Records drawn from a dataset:
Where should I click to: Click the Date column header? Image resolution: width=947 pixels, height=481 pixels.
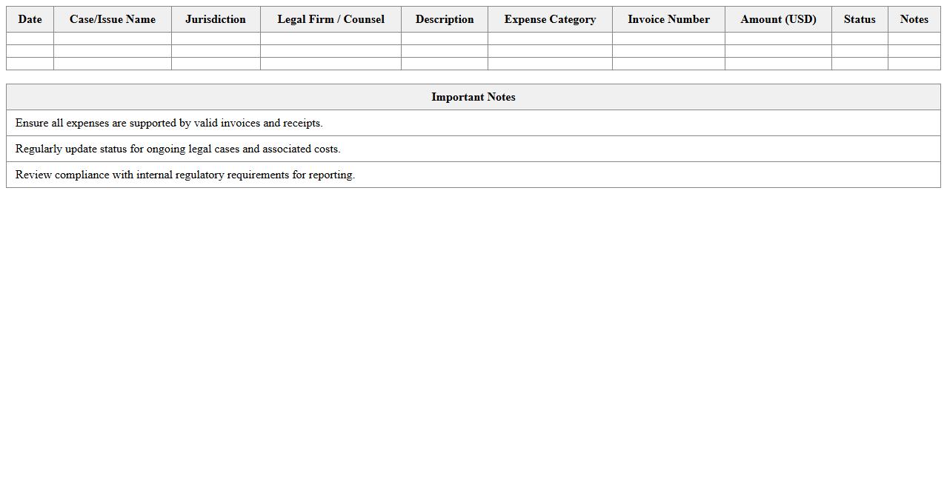30,19
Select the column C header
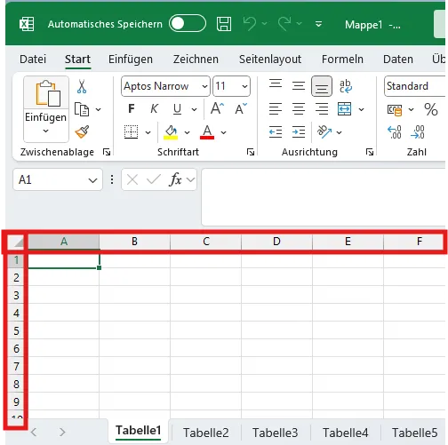 click(206, 242)
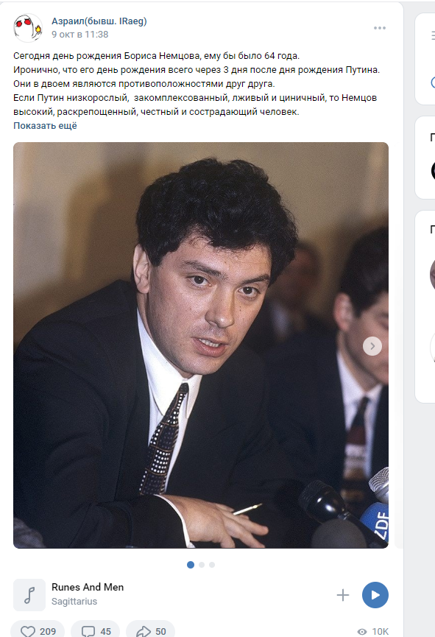Viewport: 435px width, 637px height.
Task: Open the post's three-dot options menu
Action: [x=379, y=28]
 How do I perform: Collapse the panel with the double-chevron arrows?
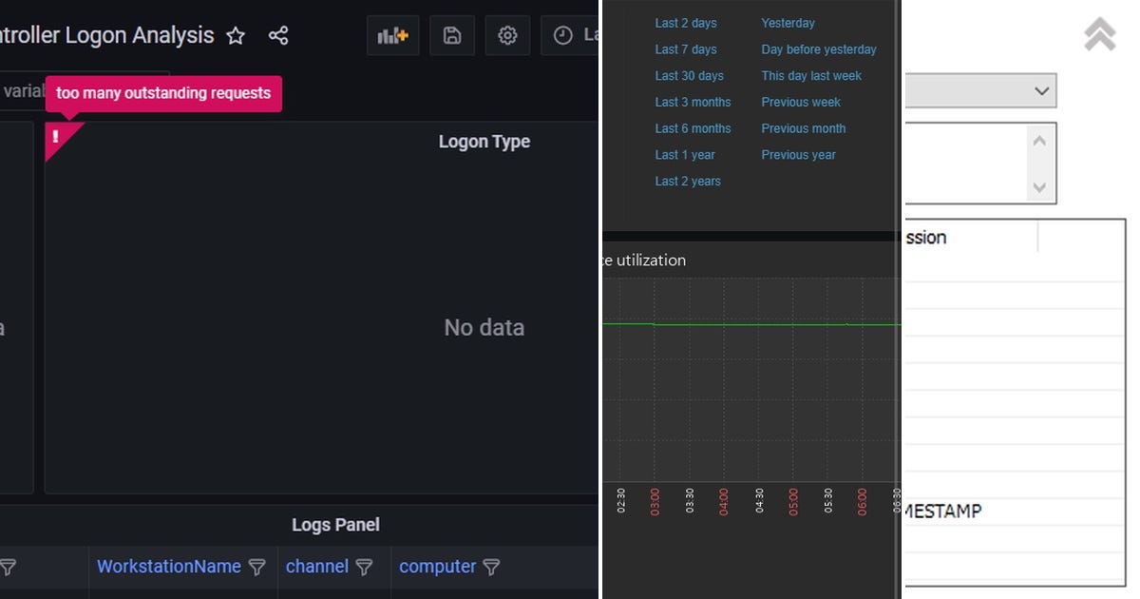click(x=1099, y=34)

REQUIRED WORK
Copy out only the lines from the one containing "How do I perform: Collapse" to the end of the entries, unchanged. Drop the pictures.

WRITTEN REPLY
 How do I perform: Collapse the panel with the double-chevron arrows?
click(x=1099, y=34)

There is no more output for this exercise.